Would you transcribe the lines running from the one that holds "The image size is (594, 473)." to the last line of the records? Leave every picture out.

→ **Information given**
[Start of Attachment]
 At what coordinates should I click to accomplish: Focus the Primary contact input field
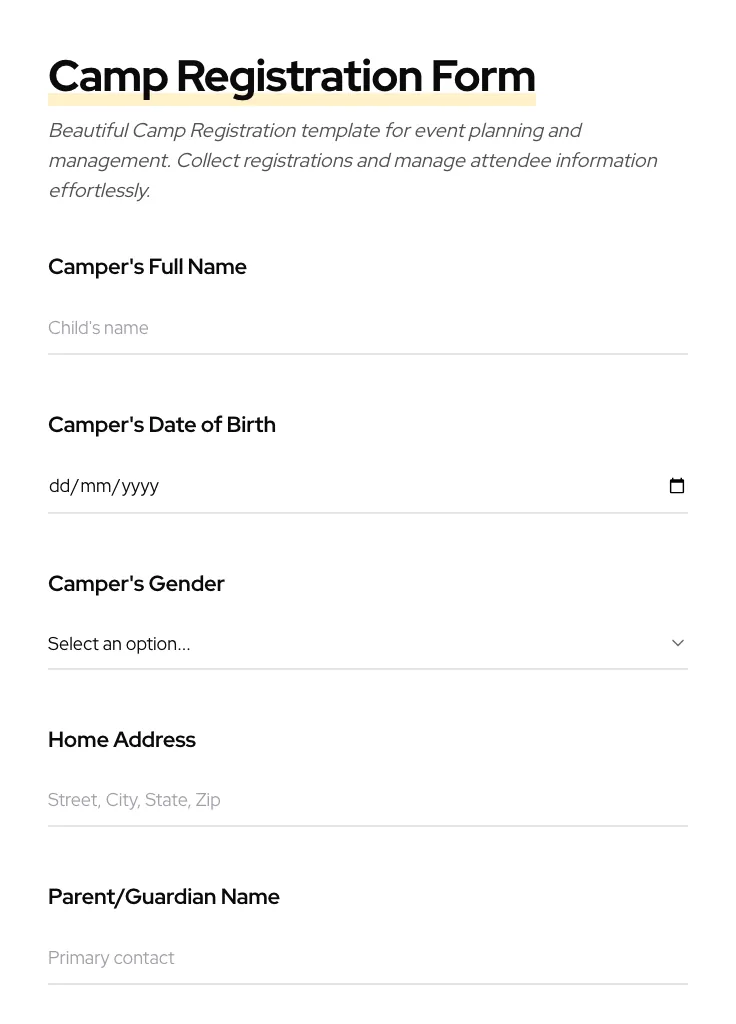point(367,958)

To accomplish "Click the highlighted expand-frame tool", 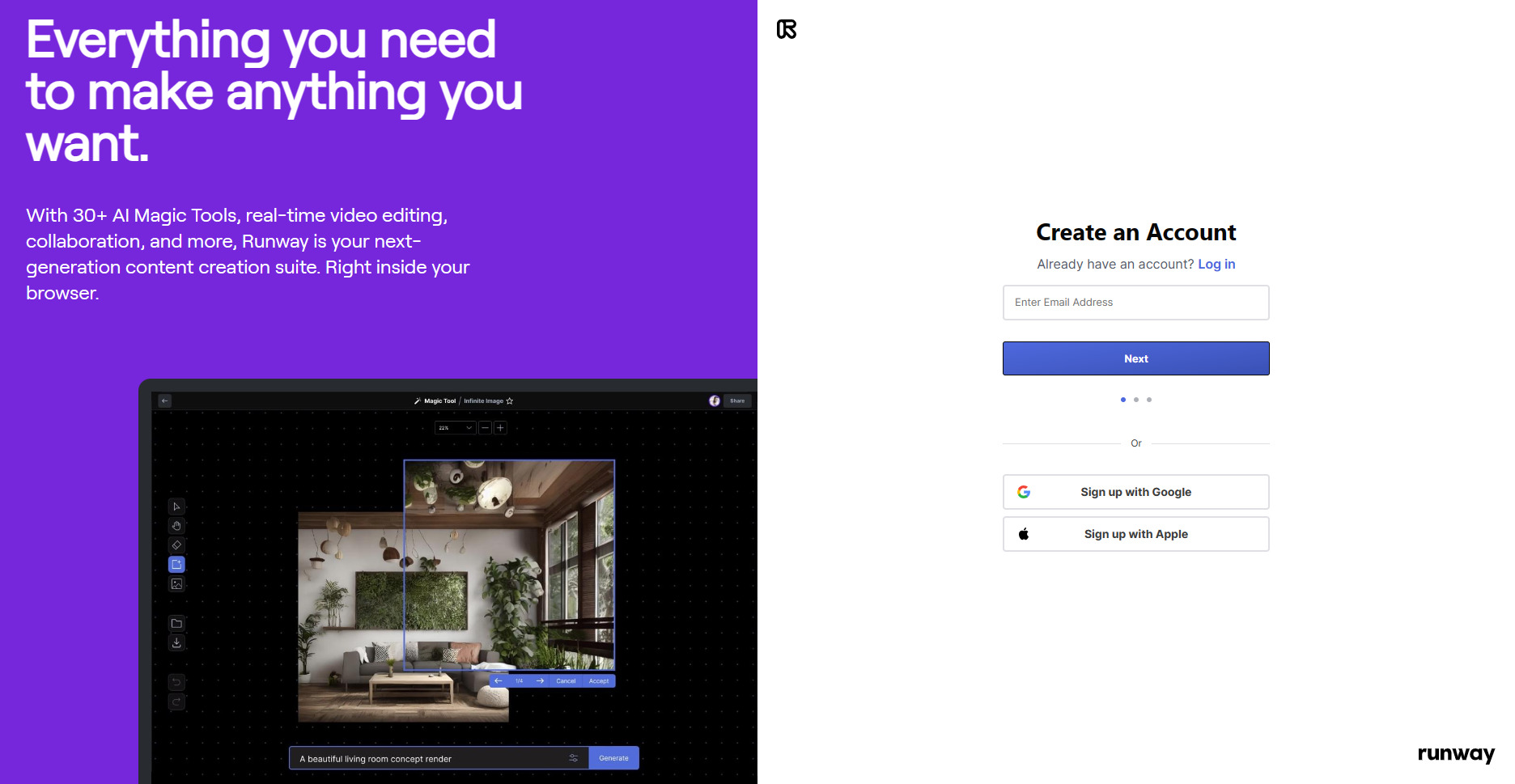I will (176, 565).
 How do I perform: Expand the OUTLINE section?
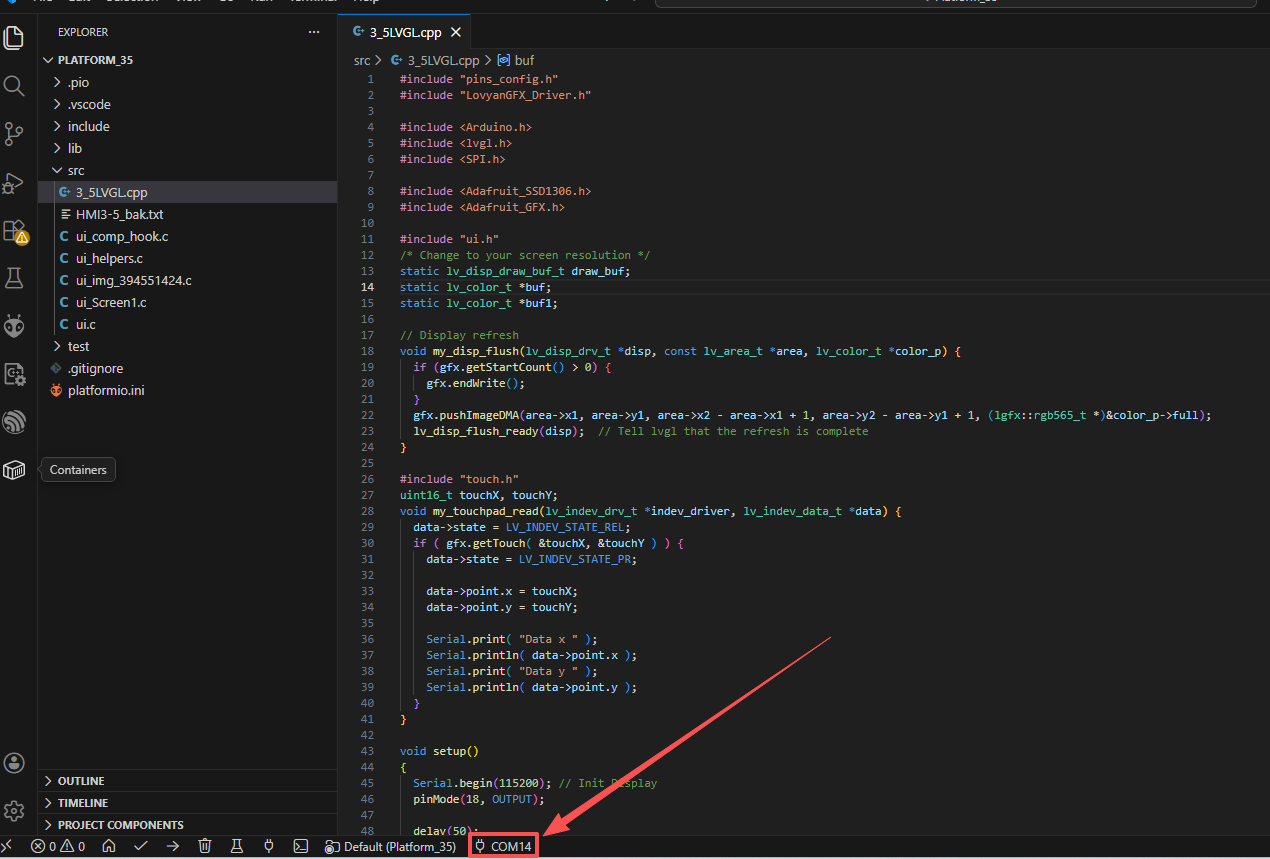pyautogui.click(x=81, y=781)
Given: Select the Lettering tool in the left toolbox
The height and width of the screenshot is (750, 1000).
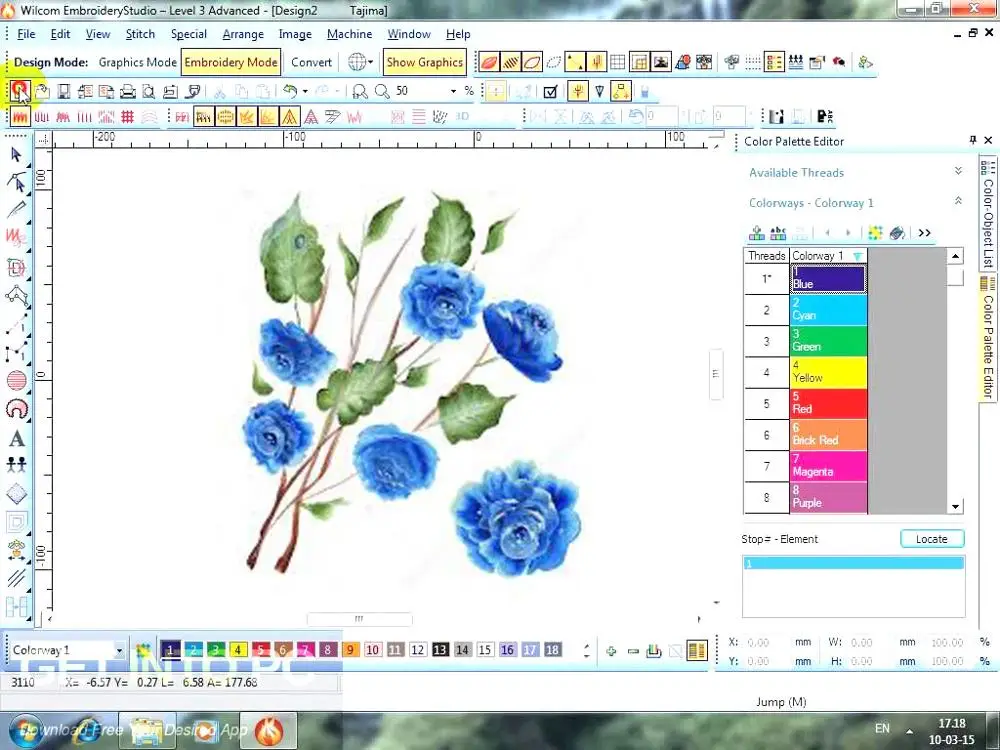Looking at the screenshot, I should (17, 438).
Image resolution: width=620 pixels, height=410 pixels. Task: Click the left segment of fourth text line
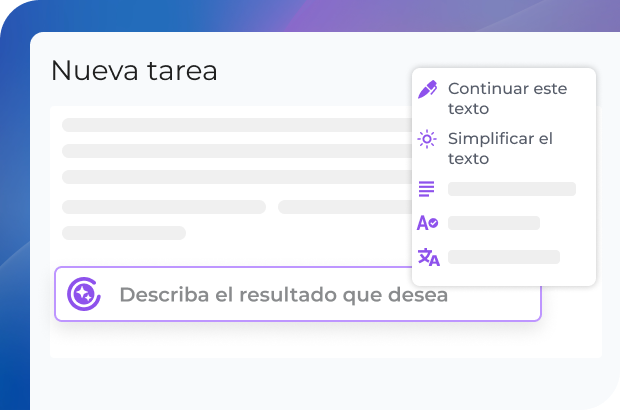click(x=164, y=207)
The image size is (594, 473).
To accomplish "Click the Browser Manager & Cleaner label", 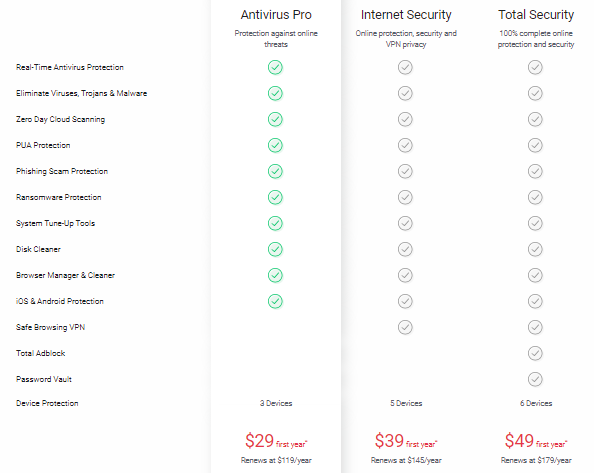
[End of Attachment]
→ **Solved problem**
The image size is (594, 473).
To accomplish "Click the Browser Manager & Cleaner label", 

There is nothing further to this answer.